The Sun’s energy affects our climate but its influence is often ignored as changes in its intensity are very small. Its effect might be subtle but over decadal periods it adds up to being significant as a series of recent papers show.
Scientists from the University of California, Irvine, the National Taiwan Normal University, and the Institute of Atmospheric Physics, of the Chinese Academy of Sciences, Beijing, find that the 11-year solar cycle has a significant correlation with sea surface temperature variations in the North-eastern Pacific. They believe that the Sun’s influence is first seen and then amplified in the lower stratosphere, but it then alters the circulation in the troposphere which then affects the temperature of the ocean.
They note that the changes have a structure similar to that of the Pacific meridional mode – an interaction between trade winds and ocean evaporation which is an important trigger of the central Pacific (CP) type of the El Nino-Southern Oscillation (ENSO).
It seems that the 11-year solar cycle modulates the CP ENSO and, in particular, is associated with more CP El Nino events during the active phase of the cycle and more La Nina events when the solar cycle undergoes a downturn.
The solar influence is also apparent in other aspects of airflow in the tropics. A team from Oxford University, Aarhus University, the Max Planck Institute for Meteorology, Hamburg, Germany; Imperial College London, and the Gantham Institute, of Imperial College London, recently provided observational evidence that the solar cycle affects atmospheric circulation over the Pacific on decadal timescales finding that there is a reduction of east–west sea-level pressure gradients over the Indo-Pacific Ocean during solar maxima and the following few years.
This reduction is associated with westerly wind anomalies at the surface and throughout the equatorial troposphere in the western/central Pacific as well as an eastward shift of precipitation that brings more rainfall to the central Pacific. It’s an effect that shows up in some climate models that use simulations considering only solar irradiance variations.
A Missed Connection
Another recent study shows a correlation between the end of solar cycles and a switch from El Nino to La Nina conditions suggesting that solar variability can drive seasonal weather variability on Earth.

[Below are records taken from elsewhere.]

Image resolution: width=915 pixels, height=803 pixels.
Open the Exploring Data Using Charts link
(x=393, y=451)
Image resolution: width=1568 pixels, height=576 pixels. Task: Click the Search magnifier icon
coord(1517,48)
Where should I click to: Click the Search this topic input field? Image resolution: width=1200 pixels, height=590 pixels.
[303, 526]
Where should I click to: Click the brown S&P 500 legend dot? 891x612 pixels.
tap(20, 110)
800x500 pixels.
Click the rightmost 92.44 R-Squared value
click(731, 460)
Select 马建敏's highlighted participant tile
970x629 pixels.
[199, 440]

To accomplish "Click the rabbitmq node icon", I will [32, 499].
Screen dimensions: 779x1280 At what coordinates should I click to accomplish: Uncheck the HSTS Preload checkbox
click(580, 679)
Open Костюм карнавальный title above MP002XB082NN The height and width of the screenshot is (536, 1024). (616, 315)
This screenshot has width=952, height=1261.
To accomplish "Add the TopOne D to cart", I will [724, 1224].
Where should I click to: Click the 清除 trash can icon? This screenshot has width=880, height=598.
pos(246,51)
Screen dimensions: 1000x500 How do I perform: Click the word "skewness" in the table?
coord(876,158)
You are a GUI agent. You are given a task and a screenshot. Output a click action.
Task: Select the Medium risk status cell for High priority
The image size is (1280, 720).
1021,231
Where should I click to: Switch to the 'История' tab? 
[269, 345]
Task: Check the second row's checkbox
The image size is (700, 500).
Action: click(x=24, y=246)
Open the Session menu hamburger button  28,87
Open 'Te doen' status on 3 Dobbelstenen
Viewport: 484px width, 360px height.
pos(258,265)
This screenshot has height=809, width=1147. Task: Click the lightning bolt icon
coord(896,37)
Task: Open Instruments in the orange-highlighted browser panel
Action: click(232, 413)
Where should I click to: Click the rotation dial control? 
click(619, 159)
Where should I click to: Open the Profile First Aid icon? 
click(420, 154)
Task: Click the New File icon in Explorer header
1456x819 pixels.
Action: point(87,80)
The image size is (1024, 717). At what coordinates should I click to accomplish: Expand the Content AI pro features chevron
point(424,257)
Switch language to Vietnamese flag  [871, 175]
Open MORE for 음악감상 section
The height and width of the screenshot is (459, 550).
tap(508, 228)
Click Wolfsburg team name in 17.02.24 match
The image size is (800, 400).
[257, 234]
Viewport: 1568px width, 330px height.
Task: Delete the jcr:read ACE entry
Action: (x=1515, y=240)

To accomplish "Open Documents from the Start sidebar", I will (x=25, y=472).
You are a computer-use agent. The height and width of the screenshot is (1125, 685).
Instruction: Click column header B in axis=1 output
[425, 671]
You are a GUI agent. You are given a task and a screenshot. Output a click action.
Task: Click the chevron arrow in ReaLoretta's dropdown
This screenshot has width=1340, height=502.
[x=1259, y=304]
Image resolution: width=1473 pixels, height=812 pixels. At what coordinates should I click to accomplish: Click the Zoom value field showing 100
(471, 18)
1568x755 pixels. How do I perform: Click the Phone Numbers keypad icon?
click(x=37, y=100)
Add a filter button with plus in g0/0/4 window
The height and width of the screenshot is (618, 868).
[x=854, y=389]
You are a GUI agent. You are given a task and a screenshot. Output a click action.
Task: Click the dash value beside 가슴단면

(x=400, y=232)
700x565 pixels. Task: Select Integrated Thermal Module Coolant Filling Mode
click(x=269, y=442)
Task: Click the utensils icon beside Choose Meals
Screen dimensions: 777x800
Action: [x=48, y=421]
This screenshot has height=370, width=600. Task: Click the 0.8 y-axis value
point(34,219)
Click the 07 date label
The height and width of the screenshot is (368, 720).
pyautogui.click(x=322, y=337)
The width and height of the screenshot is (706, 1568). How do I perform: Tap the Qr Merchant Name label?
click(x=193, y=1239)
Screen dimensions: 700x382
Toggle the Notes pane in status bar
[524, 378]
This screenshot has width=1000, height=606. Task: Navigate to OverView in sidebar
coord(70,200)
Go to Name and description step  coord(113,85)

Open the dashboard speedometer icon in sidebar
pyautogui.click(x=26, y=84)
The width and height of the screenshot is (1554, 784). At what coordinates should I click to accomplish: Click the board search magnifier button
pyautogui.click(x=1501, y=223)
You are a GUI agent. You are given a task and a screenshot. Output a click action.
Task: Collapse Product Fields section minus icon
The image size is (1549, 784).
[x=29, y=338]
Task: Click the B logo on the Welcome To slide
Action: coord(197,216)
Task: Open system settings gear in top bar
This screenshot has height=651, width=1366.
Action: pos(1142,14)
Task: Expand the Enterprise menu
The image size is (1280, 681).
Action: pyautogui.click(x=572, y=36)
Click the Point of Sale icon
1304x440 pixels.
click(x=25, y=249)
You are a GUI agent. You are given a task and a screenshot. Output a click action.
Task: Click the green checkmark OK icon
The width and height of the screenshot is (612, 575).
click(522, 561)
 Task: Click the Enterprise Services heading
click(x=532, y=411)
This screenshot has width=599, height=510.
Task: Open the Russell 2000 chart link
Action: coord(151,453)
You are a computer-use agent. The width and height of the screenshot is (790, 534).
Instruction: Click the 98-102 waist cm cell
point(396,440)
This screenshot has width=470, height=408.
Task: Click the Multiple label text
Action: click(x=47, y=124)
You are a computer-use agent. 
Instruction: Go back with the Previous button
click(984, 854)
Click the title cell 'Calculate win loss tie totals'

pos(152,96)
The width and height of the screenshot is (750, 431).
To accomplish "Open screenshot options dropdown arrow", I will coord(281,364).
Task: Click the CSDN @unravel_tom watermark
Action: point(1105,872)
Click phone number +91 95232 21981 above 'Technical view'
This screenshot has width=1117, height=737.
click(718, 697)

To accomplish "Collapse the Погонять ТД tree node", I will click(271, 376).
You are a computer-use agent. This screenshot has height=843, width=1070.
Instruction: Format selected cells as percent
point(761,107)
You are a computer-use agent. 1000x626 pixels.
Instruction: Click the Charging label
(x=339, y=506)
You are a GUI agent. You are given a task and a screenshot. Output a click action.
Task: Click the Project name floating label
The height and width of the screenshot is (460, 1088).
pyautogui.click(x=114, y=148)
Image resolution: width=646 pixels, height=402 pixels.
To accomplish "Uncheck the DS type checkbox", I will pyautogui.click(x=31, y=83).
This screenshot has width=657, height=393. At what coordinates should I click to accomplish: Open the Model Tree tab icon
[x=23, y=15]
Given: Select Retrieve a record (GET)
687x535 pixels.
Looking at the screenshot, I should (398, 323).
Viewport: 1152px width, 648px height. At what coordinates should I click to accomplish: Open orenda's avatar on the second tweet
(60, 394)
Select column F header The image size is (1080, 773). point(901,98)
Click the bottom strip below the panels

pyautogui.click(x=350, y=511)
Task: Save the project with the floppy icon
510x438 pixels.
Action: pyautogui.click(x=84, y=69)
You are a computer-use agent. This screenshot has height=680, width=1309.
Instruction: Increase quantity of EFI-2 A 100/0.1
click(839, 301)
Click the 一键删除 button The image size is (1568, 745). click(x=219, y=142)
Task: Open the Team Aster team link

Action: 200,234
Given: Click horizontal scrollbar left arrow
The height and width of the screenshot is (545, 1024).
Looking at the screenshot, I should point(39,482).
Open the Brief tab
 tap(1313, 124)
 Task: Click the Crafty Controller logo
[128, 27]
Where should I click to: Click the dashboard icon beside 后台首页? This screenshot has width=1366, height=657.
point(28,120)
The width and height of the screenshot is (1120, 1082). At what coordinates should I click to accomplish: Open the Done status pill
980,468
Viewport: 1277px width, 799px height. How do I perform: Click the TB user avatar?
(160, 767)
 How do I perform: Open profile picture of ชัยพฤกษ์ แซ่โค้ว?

If the connection outlined in the journal Earth and Space Science holds up, it could significantly improve the predictability of the largest El Nino and La Nina events. According to Scott McIntosh, a scientist at the National Center for Atmospheric Research (NCAR) and co-author of the paper. “The scientific community has been unclear on the role that solar variability plays in influencing weather and climate events here on Earth. This study shows there’s reason to believe it absolutely does and why the connection may have been missed in the past.”
The paper does not examine what physical connection between the Sun and Earth could be responsible for the correlation, but that there are several possibilities such as the influence of the Sun’s magnetic field on the incidence of cosmic rays that bombard Earth.
A team from the Australian National University, the Australian Bureau of Meteorology and Australian Centre of Excellence for Climate Extremes find a solar influence on the Southern Annular Mode (SAM) – an important pattern of climate variability in the extratropical Southern Hemisphere, with major regional climate impacts.
Whilst the available evidence shows changes in the SAM since the 1960s can be accounted for by climate models earlier trends in palaeo-climate SAM reconstructions cannot be reconciled with more recent simulations.
The researchers find that the mean SAM state can be significantly altered by solar irradiance changes. They suggest that the effects of solar forcing on high-latitude climate may not be adequately incorporated in most last millennium simulations.
Researchers from the Jeju National University in Korea and NASA’s Jet Propulsion Laboratory have looked at the various factors that influence the rate of increase of global mean sea level and detect the influence of the global temperature hiatus.
One suggestion for the hiatus was that the oceans absorbed more heat reducing the heating of the surface. Recently however observations have shown that ocean uptake actually slowed down during the hiatus.
They found a “distinct decade-long fluctuation with a peak period of ~12 years,” that was in phase with the hiatus. They also saw a “strong relationship” between global mean sea level and the PDO – a pattern of ocean-atmosphere climate variability centred over the mid-latitude Pacific – with the PDO undergoing a change around 2011 coincident with what they consider to be the end of the hiatus. Others consider that the hiatus went on somewhat longer.
They conclude, “there is an oceanic response to the solar cycle on decadal timescales.”